THE EXERCISE – Extract every line from the rows below that contains the string "arrow". Case counts.

DATA TO USE –
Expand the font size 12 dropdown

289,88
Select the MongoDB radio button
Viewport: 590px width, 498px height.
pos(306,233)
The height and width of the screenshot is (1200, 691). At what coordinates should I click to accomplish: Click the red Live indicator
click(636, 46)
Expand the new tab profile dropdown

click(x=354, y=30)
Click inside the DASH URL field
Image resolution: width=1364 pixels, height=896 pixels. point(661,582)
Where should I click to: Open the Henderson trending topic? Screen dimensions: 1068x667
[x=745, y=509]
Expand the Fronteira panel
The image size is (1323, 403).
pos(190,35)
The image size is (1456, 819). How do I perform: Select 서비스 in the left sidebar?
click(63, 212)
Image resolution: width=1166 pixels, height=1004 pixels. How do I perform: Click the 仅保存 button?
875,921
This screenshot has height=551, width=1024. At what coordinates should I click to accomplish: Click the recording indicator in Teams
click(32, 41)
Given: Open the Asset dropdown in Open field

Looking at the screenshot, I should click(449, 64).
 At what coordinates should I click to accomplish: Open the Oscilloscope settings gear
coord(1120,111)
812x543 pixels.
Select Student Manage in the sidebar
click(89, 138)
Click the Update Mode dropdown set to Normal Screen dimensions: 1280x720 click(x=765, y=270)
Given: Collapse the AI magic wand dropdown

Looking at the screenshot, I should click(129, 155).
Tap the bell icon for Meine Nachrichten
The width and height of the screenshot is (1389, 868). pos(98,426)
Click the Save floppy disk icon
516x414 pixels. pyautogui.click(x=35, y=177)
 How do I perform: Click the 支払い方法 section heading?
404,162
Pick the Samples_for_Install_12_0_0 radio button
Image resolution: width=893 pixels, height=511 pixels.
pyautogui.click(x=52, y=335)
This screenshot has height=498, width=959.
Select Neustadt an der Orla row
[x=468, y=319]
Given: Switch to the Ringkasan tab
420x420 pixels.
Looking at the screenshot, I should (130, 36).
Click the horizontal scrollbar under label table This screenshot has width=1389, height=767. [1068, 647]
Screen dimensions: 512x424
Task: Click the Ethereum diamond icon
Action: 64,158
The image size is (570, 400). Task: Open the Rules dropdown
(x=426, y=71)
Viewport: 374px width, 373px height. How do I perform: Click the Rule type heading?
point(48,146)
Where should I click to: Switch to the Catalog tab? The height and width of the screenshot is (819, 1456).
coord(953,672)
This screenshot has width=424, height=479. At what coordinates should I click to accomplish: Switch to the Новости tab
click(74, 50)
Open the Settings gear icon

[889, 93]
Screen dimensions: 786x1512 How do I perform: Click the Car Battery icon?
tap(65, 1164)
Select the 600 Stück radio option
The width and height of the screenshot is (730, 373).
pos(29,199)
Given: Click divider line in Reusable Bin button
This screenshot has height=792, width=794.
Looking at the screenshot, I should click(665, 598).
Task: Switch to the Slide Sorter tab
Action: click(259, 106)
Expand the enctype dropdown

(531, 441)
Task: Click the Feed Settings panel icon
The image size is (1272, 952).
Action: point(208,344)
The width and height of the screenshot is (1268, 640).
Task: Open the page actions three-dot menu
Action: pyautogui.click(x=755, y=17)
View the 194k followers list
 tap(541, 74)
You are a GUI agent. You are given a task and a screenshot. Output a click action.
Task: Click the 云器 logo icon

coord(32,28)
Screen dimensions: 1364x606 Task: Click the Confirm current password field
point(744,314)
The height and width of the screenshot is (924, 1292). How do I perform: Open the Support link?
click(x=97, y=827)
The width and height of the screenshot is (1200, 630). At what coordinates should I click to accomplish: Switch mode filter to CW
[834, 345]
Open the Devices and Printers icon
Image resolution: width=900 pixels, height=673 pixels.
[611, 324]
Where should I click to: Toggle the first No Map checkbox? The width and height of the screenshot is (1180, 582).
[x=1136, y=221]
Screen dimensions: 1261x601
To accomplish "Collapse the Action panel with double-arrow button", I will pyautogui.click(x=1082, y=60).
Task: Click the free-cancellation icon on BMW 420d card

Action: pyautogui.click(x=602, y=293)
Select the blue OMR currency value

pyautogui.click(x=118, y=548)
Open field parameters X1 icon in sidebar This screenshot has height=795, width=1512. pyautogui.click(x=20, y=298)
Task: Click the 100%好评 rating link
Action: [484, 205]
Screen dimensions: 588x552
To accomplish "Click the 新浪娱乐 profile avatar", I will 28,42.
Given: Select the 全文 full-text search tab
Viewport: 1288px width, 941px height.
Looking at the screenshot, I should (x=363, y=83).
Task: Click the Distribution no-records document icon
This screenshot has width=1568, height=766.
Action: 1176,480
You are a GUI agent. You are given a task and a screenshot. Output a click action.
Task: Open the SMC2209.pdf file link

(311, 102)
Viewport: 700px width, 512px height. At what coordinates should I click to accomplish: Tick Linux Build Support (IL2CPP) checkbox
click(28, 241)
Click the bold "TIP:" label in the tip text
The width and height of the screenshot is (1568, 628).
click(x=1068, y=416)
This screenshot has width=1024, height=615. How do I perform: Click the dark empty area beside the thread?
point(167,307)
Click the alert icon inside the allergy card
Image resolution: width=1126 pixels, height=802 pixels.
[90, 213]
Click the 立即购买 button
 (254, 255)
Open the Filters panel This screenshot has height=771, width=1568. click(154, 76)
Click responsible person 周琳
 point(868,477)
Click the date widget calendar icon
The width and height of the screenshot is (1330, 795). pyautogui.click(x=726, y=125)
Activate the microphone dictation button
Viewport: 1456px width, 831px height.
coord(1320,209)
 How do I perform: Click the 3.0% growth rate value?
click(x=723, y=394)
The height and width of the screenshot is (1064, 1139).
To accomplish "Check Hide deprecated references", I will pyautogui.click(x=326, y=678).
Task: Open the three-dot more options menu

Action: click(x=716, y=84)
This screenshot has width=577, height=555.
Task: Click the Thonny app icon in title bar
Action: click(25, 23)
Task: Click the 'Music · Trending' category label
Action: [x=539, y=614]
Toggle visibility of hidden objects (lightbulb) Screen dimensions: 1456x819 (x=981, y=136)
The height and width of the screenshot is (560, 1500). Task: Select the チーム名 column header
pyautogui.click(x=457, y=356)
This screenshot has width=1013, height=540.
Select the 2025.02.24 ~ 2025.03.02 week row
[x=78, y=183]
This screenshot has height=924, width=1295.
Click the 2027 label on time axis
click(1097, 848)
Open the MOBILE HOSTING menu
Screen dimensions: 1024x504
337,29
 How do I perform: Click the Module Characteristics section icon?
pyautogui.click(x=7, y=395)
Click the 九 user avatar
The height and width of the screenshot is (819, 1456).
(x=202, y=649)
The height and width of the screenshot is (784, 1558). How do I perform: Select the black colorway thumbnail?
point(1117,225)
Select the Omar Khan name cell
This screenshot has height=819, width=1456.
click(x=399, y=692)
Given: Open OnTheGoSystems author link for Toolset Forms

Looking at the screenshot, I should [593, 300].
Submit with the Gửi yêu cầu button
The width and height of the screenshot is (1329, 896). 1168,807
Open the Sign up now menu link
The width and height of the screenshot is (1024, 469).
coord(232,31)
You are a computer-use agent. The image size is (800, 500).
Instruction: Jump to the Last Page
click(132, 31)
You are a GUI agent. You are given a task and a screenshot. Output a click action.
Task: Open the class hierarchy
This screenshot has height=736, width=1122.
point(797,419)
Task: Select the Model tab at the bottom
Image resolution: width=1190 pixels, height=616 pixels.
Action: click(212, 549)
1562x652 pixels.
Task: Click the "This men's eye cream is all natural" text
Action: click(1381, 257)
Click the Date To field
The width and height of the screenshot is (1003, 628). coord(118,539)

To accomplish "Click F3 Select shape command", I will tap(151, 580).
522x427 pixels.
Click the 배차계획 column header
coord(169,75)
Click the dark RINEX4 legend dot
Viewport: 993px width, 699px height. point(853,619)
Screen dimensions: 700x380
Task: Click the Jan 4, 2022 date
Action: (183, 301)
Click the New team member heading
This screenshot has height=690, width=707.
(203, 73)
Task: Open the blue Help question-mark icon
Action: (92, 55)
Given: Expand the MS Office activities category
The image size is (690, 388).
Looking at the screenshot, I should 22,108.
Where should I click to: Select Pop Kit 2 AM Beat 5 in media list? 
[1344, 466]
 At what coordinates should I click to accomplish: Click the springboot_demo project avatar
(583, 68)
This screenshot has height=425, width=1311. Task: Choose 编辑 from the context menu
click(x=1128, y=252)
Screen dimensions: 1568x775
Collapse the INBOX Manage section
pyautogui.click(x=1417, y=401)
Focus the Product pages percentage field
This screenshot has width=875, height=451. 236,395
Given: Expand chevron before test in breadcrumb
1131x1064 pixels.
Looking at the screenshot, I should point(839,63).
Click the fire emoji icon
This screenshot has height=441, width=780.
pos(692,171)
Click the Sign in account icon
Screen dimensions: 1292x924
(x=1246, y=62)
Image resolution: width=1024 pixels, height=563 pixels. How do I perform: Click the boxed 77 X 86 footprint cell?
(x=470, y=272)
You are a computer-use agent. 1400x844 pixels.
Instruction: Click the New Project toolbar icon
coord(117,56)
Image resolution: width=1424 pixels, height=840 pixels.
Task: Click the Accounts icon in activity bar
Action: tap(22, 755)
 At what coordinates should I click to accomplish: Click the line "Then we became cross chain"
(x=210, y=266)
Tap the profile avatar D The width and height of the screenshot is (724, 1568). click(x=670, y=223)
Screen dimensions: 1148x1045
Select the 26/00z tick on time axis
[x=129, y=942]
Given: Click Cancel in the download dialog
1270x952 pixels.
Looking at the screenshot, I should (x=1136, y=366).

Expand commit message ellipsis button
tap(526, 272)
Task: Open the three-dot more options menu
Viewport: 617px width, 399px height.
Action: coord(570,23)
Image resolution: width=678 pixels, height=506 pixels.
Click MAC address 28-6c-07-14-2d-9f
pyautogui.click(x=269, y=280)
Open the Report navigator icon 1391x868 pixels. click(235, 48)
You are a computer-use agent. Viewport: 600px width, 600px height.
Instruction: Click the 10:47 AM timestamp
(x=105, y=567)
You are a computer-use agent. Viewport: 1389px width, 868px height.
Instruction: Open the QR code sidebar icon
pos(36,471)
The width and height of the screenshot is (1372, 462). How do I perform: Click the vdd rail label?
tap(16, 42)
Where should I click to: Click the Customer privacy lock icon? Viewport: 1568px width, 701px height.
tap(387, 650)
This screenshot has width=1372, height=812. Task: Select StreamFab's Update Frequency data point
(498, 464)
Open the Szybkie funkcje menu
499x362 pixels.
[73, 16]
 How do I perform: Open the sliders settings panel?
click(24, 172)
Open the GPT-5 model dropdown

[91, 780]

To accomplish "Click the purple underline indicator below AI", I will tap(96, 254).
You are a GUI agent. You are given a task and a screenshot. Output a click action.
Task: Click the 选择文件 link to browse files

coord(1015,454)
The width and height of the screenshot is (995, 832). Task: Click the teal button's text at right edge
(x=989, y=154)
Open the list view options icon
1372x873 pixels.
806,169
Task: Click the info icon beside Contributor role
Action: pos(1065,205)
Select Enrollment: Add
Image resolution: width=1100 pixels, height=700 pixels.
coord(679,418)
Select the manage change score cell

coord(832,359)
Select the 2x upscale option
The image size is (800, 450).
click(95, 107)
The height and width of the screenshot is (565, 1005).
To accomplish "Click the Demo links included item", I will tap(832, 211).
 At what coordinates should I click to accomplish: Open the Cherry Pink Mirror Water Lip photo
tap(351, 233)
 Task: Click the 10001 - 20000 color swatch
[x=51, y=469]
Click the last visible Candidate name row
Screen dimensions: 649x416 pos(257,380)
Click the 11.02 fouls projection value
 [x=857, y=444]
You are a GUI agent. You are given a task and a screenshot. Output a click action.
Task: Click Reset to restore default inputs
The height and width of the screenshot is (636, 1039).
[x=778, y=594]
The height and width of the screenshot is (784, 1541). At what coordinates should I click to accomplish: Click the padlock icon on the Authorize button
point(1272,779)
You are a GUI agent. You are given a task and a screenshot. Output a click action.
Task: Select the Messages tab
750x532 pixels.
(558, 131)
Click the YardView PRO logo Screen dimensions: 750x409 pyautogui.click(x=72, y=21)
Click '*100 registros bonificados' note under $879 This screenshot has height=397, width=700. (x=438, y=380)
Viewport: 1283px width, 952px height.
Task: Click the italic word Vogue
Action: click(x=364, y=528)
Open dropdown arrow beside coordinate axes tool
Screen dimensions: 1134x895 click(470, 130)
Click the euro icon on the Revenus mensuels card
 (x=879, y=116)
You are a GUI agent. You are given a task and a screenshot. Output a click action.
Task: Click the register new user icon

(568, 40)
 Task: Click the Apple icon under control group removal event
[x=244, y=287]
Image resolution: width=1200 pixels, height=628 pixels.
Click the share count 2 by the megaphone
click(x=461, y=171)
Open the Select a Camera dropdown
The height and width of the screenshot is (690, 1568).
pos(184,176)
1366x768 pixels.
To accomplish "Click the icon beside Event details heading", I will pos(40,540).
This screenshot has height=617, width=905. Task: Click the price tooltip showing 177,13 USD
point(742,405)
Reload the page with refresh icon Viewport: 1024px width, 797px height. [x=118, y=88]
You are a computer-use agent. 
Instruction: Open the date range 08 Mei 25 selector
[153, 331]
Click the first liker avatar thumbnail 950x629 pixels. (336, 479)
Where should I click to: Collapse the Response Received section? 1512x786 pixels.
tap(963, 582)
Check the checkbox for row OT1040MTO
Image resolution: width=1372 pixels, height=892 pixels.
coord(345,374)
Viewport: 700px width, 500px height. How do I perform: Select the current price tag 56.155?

TASK RESULT –
To accomplish "Collapse the Action panel with double-arrow button", I will pyautogui.click(x=1082, y=60).
Open dropdown arrow beside coordinate axes tool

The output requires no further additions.